BACKGROUND OF THE INVENTION 1. Field of the Invention The present invention relates to a positron CT apparatus (also referred to as PET) used for nuclear medicine diagnosis, and more particularly to a positron CT apparatus with an improved cylindrical radiation detecting section.

[0002]

2. Description of the Related Art In recent years, most radiation detectors of positron CT apparatuses (hereinafter referred to as PET) have a large number of radiation detectors (hereinafter simply referred to as detectors) arranged in a ring shape around a subject. It is based on a detector structure in which a large number of so-called detector rings are arranged in the body axis direction.

FIG. 2 shows the structure of the radiation detecting section. Figure 2
FIG. 2B is a layout view of FIG. 2A viewed from the side of the cross section of the subject 3.
Is a layout view seen from the aa cross section side. 4 in Fig. 2 (b)
The two rings 1R, 2R, 3R, 4R are arranged in a cylindrical shape along the body axis direction of the subject 3 (longitudinal axis Z direction of the cylinder). Each of the rings is shown in FIG.
As shown in (a), a plurality of radiation (eg, γ-ray) detectors 1 are arranged. A slice collimator 2 having a specified height is arranged at the boundary between adjacent rings,
A gamma ray removing collimator 2A is arranged at the outermost boundary. The slice collimator 2 has the role of determining the slice thickness when creating a positron image, and also has the purpose of removing scattered radiation and reducing random coincidence. The collimator 2A has a purpose of removing γ-rays emitted from the radiopharmaceuticals distributed in the subject 3 and distributed outside the visual field in the body axis direction. Collimator 2 and 2
A shows an example of the same height. The detector 1 generally consists of a scintillator, a photomultiplier tube, and an electronic circuit and is provided for each ring as shown in FIG. 2 (a). There is also a position detection circuit that can be used to find out which ring the γ-ray enters.

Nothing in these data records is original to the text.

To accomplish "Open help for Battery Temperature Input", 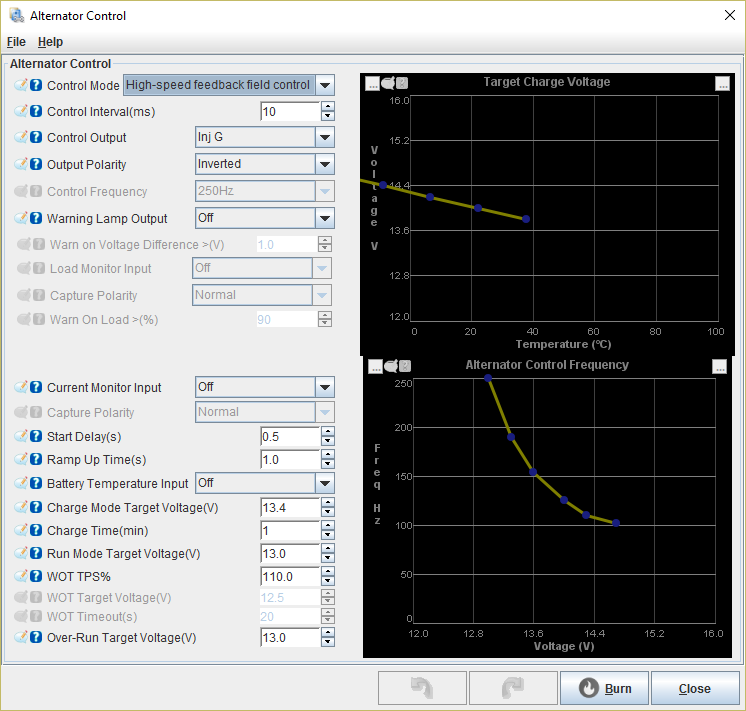I will tap(36, 484).
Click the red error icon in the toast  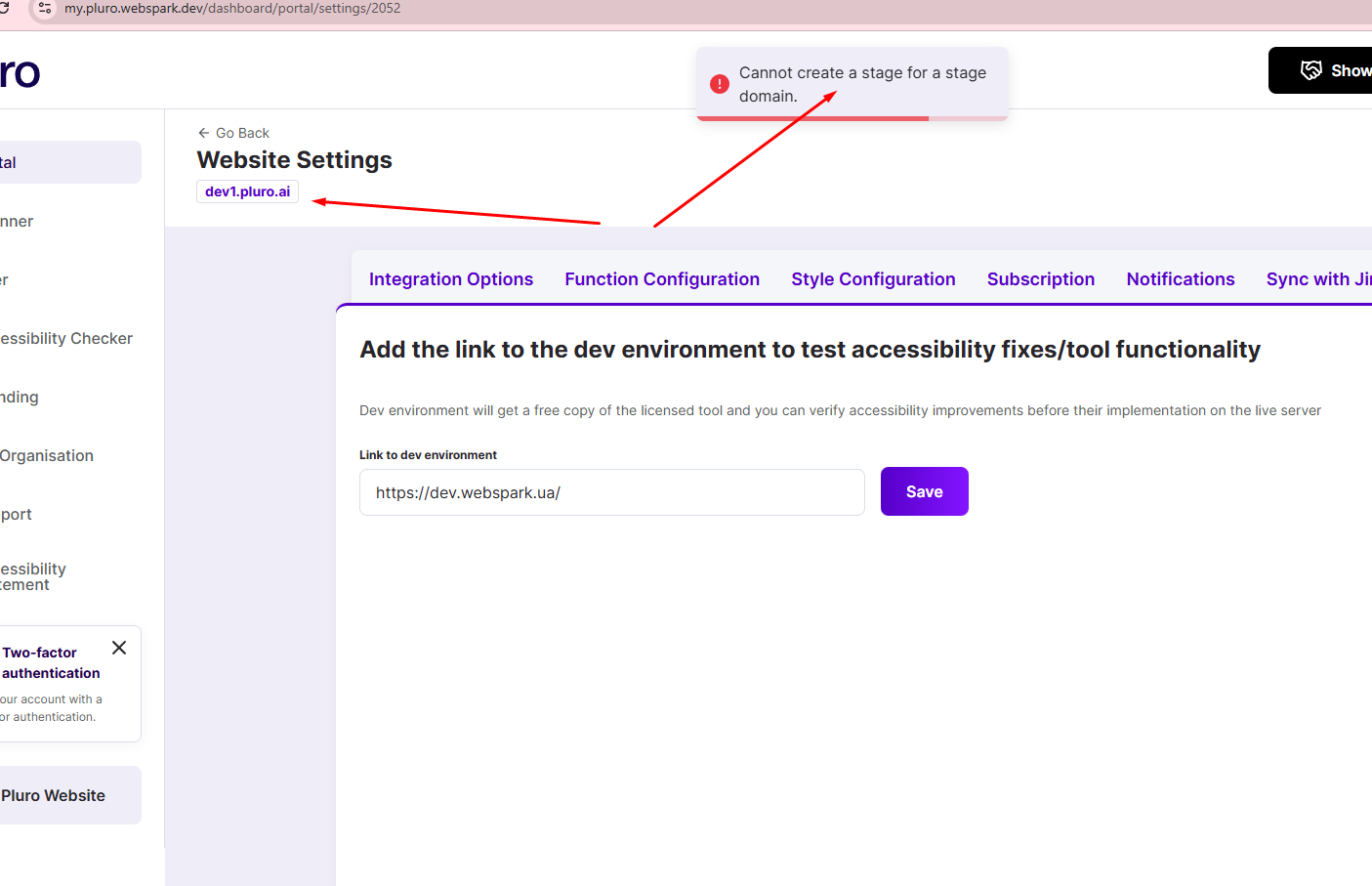coord(720,84)
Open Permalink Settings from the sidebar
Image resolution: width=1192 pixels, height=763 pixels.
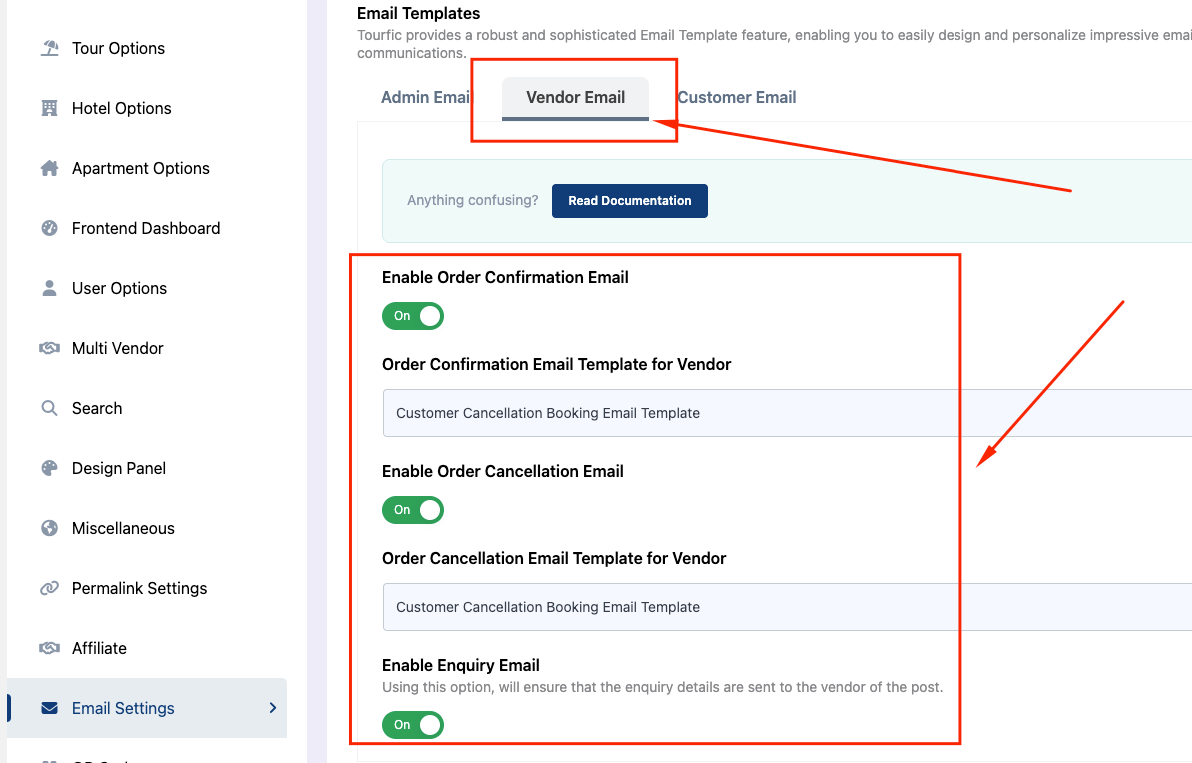[49, 587]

Generally, the ring width of each ring 1R-4R is 1.
The collimator 2A is made of lead having a thickness of about 30 mm, and the collimator 2 is made of lead or tungsten having a thickness of about 1 to 10 mm. 4, 4A, 5 and 5
A indicates a combination of coincidence counting between rings, 4 is coincidence counting in the first ring, 4A is coincidence counting in the second ring, 5 is coincidence counting between the first ring and the second ring 5,
A is the same as 5 but with the opposite combination of 5. The data of the first slice is created by 4, the data of the second slice is created by the sum of 5 and 5A, and the data of the third slice is created by 4A. In the example of FIG. 2, a total of 7 slices of data is obtained by the same procedure.

[0005]

In the prior art shown in FIG. 2, it is known that the detection efficiency of each slice data decreases in inverse proportion to the square of the slice thickness used. It is known that scattered radiation decreases in inverse proportion to slice thickness and collimator length. Z of slice data
It is known that the spatial resolution in the axial direction is 1/2 of the slice thickness at the center of the visual field. In PET, in order to create a high quality image, it is required to increase the resolution in the cross-sectional direction and the Z direction, increase the sensitivity, and reduce scattered radiation. Here, only the resolution in the Z direction will be considered. However, if the slice thickness is narrowed to increase the resolution in the Z direction, the sensitivity decreases, while if the length of the collimator is shortened or the slice thickness is increased to increase the sensitivity, the resolution deteriorates and scattered radiation also occurs. It can be seen that it is actually difficult to realize these two requirements such as increase.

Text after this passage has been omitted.